----- TEXTAUSZUG

Er verzehrt dort 1 erwachsenen Polarhasen am Tag, der durchschnittlich 2.75 kg wiegt. Das sind 365 Polarhasen im Jahr (Heptner 1980). Der Eurasische Luchs, der Junge aufzieht, kann nur im Hohen Norden leben, in der Waldtundra, wo eine Beutebiomasse (an Polarhasen) von mindestens 307 kg//km² vorhanden ist. Der Luchs widerlegt ganz klar die Ansicht, dass der viel größere Höhlenlöwe im Hohen Norden in einem arktischen Klima gelebt hat. Dort gibt es zu wenig Nahrung.

Polarhasen auf den kanadischen Hocharktischen Inseln. Sie legen die Ohren an und machen sich so klein und rund wie möglich, um sich vor der Kälte zu schützen. Ihre Füße werden nicht kalt, weil sie auch auf der Unterseite dicht behaart sind. Nach: David R. Gray, The Muskoxen of Polar Bear Pass (1987).

 

Der Luchs in der Schweiz

 

Am 6. Februar 2002 um 20:15 Uhr hat der deutsche Fernsehsender 3SAT einen Film über den Europäischen Luchs (Lynx lynx) gesendet, unter dem Titel NetzNatur: Luchs. In dieser Reportage geht es um den Luchs, den man wieder in der Ostschweiz eingebürgert hat.

 

Wie viele Luchse leben jetzt wieder in der Schweiz, nachdem er dort 1 bis 2 Jahrhunderte lang ausgerottet gewesen ist? Wie viel Futter braucht der erwachsene eurasische Luchs (Lynx lynx) am Tag und im Jahr? Von welchen Tieren lebt er dort hauptsächlich? Und wie hoch muss die Huftierbiomasse dort mindestens in der ärmsten Zeit des Jahres sein?

 

Der Biologe Andreas Moser berichtet in diesem Film: In der Ostschweiz leben jetzt wieder 40-60 Luchse. Der Luchs lebt dort vorwiegend von Gemsen und Rehen. Ein erwachsener Luchs schlägt dort 60 Beutetiere im Jahr, hauptsächlich Gemsen und Rehe. Er tötet jede Woche ein Reh oder eine Gemse. Er verzehrt 3 kg Fleisch am Tag.

----------

◆ **ANLEITUNG ZUR AUFGABE**
Schreibe den Text über den Luchs in der Schweiz nach seinem letzten Satz weiter. Die anschließenden Zeilen werden nicht benötigt.

----- DATENAUSZÜGE

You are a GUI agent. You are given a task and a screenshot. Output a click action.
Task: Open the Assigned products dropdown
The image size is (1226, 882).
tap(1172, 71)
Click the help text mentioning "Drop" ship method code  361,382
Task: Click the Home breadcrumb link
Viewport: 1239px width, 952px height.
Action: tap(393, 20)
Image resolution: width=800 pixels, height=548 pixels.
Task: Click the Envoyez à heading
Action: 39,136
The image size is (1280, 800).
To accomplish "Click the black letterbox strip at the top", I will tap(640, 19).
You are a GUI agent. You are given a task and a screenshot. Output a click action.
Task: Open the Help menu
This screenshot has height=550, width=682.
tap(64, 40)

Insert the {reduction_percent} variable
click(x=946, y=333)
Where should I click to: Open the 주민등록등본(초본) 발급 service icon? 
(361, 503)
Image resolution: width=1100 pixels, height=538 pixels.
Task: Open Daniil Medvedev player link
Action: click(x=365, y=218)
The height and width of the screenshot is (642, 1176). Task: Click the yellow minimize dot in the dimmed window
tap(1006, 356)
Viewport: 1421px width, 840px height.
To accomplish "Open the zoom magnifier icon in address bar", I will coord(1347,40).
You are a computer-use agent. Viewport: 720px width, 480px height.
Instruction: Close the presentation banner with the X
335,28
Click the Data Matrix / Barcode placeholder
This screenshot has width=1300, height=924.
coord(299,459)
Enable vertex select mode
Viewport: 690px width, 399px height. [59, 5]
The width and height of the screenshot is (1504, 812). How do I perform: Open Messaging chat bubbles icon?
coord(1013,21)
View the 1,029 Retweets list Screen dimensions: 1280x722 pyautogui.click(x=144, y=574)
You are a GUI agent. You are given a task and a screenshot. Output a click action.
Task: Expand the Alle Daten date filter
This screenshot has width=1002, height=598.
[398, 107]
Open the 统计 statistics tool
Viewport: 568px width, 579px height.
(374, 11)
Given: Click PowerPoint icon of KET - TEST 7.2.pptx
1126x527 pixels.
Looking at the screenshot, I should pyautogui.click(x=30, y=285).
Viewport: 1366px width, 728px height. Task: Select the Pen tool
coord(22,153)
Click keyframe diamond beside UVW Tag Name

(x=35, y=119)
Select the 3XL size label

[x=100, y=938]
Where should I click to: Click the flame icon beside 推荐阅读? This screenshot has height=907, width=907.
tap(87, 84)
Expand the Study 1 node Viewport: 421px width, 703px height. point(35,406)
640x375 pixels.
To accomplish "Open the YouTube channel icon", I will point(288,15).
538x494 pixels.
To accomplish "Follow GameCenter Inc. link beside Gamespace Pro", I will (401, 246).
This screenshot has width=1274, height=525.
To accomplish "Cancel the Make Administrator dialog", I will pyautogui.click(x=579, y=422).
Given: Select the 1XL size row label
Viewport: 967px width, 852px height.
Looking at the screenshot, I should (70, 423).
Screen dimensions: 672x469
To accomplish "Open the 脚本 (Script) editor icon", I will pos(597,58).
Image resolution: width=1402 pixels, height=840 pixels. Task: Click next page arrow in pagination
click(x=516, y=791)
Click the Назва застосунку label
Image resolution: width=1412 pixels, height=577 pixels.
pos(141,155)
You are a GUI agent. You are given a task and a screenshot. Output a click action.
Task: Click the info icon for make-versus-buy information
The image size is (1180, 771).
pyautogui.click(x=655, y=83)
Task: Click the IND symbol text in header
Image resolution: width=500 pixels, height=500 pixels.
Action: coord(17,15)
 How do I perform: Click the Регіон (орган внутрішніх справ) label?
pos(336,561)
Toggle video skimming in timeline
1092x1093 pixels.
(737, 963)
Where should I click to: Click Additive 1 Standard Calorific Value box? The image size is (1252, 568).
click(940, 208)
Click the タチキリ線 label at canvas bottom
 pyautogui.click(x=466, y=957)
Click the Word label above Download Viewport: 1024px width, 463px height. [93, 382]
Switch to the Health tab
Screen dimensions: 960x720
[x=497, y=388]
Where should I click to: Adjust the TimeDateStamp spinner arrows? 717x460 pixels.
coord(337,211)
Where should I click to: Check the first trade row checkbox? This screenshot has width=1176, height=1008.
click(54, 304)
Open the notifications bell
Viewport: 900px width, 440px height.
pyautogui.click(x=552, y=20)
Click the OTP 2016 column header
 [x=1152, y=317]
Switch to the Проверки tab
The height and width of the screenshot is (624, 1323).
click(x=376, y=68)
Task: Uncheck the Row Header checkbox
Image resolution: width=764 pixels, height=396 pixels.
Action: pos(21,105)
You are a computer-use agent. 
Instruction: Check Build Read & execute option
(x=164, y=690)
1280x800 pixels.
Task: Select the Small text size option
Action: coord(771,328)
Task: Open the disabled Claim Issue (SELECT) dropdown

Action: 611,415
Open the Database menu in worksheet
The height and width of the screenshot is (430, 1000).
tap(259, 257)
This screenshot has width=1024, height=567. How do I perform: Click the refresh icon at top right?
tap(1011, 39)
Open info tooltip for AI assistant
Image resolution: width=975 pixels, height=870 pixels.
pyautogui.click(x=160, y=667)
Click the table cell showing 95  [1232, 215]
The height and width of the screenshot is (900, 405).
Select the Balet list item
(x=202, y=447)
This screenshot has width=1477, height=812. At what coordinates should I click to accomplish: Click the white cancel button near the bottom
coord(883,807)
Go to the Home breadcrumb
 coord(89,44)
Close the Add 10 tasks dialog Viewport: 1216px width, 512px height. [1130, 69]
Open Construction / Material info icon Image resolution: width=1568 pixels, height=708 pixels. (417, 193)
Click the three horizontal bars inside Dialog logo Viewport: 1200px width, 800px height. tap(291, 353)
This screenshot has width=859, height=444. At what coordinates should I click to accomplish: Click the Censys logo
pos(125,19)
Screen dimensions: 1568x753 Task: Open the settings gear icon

----------

◆ **SCHRIFTLICHE ANTWORT**
Von dem getöteten Huftier kann die Katze etwa 33% nicht verzehren: die Knochen, den Magen-Darm-Inhalt usw. Der erwachsene europäische Luchs wiegt etwa 19 kg, etwa doppelt so viel wie der Kanadische Luchs. Er braucht 3 kg Fleisch am Tag. Dazu kommen 33% unverdauliche Teile (Knochen, Mageninhalt). Das ist dann 3,990 kg lebende Huftierbeute am Tag oder aufgerundet 4 kg. Im Jahr braucht dieser Luchs dann 1456 kg lebende Huftierbiomasse.

 

Der Luchs, der von Huftieren lebt, statt von Hasen, tötet etwa 10% des Huftierbestandes in seinem Revier im Jahr: 1456 kg. Das sind 60 Beutetiere im Jahr. In seinem Revier müssen dann mindestens 14.560 kg Huftiere vorhanden sein. Das sind dann 600 Huftiere (Rehe, Gemsen und Rothirsche). Wie groß ist dieses Gebiet?

 

Im Norden Russlands, nahe der Küste des Weißen Meeres, umfasst das Heimatgebiet des sesshaften Luchses, der Junge aufzieht, durchschnittlich 41 km². Der erwachsene Luchs, der von kleinen Huftieren lebt, von Gemsen, Rehen und Rothirschen, braucht dann eine Huftierbiomasse von 355 kg/km². In seinem Revier müssen dann mindestens 600 Huftiere (Gemsen, Rehe, Rothirsche) vorhanden sein. So viel Huftierbiomasse muss dort mindestens in der magersten Zeit des Jahres vorhanden sein. Irgend ein Überschuss zu anderen Zeiten des Jahres ist dabei unwichtig.

 

Das bedeutet, die größte frei lebende sesshafte Wildkatze, die etwa 19 kg wiegt, kann nur leben, wo eine Huftierbiomasse von mindestens 355 kg/km² in der schlechtesten Zeit des Jahres vorhanden ist. Das sind 600 kleine Huftiere auf etwa 41 km². Von denen tötet sie 10 Prozent, 60 Stück im Jahr. In einem arktischen Klima ist das nicht möglich. Die arktische Tundra (oder Tundra-Steppe) kann keine Huftierbiomasse von 355 kg/km² ernähren. Ich möchte hier noch einmal betonen: So viel Huftierbiomasse muss dort in der magersten Zeit des Jahres vorhanden sein. Irgend ein Überschuss zu anderen Zeiten des Jahres ist dabei unwichtig.

Die kanadischen Wildtierbiologen R. J. Hudson und F. L. Bunnel (1980:210) haben festgestellt: Die arktische Tundra hat eine Biomasse (von Karibu und Moschusochsen) von nur 16-26 kg/km² oder durchschnittlich 22 kg/km². Deshalb konnten auch der Höhlenlöwe und der Tiger zusammen mit dem Wollhaarmammut im Hohen Norden nicht in einem arktischen Klima, auf einer arktischen Pflanzendecke gelebt haben. Das Klima muss damals viel milder gewesen sein, ohne arktischen Winter, ohne Eis und Schnee.